*WHAT YOU ARE ASKED TO DO*: Go line by line through the entries and show those that hold the string "will".

---------- RECORDS SUPPLIED ----------

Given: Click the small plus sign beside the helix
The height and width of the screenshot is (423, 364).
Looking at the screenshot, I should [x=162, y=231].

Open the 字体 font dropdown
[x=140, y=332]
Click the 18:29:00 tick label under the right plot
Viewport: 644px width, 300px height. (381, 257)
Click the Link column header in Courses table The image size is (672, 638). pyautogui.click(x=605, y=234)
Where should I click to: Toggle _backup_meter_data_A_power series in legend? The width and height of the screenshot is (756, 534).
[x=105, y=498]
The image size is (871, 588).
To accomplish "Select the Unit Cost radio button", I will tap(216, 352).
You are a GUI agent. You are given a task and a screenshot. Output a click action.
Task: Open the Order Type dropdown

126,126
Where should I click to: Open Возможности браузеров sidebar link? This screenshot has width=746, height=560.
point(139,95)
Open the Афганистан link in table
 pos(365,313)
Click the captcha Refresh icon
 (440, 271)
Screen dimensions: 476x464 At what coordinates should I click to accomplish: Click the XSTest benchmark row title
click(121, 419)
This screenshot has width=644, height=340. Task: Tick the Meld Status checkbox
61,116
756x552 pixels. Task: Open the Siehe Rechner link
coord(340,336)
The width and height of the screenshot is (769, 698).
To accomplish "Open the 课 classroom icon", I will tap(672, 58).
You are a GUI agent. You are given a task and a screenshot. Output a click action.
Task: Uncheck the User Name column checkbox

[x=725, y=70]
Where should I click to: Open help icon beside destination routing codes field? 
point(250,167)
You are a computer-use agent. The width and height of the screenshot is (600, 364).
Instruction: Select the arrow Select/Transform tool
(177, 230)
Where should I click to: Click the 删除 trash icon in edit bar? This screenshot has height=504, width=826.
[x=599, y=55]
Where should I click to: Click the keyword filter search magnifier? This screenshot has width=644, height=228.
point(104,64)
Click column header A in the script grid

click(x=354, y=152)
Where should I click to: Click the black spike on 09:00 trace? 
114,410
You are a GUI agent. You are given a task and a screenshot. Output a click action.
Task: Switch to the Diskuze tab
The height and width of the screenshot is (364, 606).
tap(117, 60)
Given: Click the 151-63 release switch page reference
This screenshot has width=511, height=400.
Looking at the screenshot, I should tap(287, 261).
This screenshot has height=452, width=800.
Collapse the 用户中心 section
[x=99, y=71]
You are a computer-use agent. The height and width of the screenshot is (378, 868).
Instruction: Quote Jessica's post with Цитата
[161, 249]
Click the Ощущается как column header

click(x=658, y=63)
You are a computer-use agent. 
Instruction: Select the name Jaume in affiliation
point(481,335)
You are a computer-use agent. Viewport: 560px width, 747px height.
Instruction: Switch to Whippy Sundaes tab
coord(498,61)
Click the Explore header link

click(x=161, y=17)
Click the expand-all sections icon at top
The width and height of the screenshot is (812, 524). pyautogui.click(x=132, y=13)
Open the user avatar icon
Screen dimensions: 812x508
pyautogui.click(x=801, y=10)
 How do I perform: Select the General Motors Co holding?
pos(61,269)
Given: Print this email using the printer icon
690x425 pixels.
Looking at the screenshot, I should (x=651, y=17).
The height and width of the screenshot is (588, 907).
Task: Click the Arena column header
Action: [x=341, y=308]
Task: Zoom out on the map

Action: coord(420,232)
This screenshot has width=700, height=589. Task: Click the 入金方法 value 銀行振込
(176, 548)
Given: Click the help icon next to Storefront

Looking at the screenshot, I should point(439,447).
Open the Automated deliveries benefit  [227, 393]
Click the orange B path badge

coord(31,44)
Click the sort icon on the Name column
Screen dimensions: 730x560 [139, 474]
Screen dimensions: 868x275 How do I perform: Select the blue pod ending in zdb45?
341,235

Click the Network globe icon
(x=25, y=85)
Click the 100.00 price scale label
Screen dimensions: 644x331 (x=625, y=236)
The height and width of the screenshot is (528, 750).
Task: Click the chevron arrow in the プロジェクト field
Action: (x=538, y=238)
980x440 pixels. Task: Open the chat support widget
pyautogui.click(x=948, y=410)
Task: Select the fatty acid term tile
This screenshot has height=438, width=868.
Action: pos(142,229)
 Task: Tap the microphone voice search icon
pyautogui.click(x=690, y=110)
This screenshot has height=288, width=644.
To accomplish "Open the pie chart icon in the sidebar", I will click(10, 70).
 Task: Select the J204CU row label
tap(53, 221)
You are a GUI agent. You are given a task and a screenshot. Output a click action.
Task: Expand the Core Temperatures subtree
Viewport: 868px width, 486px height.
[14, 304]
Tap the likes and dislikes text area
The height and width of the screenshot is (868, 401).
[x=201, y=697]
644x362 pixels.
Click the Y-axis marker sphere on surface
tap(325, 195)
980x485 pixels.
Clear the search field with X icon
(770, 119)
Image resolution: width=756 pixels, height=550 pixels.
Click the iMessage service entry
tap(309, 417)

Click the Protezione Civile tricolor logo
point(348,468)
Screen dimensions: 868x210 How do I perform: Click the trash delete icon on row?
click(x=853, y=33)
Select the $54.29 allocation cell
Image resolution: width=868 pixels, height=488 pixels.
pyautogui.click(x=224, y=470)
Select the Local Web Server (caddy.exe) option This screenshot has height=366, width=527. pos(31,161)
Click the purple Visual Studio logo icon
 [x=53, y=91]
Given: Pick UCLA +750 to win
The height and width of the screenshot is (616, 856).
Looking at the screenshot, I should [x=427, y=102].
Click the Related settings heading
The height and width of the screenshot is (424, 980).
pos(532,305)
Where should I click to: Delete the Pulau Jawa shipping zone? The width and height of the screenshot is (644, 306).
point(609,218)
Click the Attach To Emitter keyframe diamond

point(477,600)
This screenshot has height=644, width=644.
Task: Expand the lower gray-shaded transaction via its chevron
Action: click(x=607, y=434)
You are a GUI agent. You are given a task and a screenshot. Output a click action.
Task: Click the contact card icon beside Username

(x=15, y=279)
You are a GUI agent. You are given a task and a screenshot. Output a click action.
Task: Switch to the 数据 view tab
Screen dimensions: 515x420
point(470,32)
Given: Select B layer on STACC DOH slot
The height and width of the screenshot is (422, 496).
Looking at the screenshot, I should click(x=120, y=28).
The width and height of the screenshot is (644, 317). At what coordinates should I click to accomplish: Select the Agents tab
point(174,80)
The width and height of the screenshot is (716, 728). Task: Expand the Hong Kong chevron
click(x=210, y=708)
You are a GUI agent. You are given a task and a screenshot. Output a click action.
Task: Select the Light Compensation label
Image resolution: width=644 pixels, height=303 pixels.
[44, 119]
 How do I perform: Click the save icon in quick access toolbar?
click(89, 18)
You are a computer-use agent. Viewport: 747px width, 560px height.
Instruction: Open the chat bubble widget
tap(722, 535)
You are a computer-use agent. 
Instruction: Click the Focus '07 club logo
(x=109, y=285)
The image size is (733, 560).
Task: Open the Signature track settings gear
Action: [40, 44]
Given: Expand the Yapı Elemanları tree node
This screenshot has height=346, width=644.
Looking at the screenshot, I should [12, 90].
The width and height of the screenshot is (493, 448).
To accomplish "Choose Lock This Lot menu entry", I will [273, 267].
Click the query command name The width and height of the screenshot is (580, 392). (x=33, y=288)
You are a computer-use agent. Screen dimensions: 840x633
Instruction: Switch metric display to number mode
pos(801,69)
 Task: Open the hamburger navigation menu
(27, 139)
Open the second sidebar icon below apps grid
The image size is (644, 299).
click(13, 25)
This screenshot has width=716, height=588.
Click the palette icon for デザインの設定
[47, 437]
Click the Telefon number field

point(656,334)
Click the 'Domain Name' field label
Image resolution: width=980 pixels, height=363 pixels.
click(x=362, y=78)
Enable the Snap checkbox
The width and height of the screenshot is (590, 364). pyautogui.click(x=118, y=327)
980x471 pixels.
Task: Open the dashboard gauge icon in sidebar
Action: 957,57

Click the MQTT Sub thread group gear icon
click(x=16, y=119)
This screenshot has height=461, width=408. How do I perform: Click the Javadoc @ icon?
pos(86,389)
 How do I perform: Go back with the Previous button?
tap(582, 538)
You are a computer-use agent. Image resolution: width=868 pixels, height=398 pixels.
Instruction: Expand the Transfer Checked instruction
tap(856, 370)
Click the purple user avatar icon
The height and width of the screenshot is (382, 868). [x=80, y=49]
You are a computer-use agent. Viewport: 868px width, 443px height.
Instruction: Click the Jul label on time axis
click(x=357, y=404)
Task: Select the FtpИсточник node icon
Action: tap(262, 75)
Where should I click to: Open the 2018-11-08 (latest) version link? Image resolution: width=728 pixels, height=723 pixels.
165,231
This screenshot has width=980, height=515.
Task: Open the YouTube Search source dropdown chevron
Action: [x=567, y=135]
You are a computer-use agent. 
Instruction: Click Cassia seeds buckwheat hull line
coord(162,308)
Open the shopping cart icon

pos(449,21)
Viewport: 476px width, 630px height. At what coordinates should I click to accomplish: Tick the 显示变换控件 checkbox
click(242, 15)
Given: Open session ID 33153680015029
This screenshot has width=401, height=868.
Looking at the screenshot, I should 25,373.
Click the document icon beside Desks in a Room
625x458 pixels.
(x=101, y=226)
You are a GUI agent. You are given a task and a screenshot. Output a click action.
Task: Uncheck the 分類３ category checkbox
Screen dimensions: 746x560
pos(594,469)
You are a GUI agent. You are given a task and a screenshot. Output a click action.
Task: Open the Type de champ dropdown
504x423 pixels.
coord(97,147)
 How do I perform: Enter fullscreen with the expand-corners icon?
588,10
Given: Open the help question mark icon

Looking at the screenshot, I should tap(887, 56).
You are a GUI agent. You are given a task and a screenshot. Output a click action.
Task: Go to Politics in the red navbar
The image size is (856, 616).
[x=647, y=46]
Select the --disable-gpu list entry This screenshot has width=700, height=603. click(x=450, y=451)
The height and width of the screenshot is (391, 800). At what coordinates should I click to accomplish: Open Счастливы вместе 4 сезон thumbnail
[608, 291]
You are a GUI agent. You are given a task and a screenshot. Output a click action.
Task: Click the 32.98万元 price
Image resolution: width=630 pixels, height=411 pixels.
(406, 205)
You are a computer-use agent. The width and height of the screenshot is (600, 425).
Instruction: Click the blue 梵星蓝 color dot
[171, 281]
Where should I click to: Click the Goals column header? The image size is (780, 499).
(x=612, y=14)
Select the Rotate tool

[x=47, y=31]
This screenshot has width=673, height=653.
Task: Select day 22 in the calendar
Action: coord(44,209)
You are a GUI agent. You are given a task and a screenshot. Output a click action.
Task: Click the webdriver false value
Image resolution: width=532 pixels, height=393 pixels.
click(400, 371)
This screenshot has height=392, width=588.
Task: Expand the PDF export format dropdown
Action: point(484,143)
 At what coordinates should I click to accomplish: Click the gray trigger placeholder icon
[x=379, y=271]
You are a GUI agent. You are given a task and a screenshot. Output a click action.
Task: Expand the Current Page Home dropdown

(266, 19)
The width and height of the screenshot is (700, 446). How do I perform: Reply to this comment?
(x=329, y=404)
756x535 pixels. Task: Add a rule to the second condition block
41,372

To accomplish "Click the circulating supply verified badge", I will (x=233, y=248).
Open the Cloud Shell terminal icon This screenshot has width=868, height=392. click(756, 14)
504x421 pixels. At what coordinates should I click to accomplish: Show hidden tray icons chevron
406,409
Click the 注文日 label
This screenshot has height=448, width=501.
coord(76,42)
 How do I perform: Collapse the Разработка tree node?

----------

*RESULT FOR THIS TASK*:
To accomplish "Select the Unit Cost radio button", I will tap(216, 352).
To accomplish "Open the 课 classroom icon", I will tap(672, 58).
To accomplish "Open the pie chart icon in the sidebar", I will click(10, 70).
To accomplish "Choose Lock This Lot menu entry", I will [273, 267].
To accomplish "Click the circulating supply verified badge", I will (x=233, y=248).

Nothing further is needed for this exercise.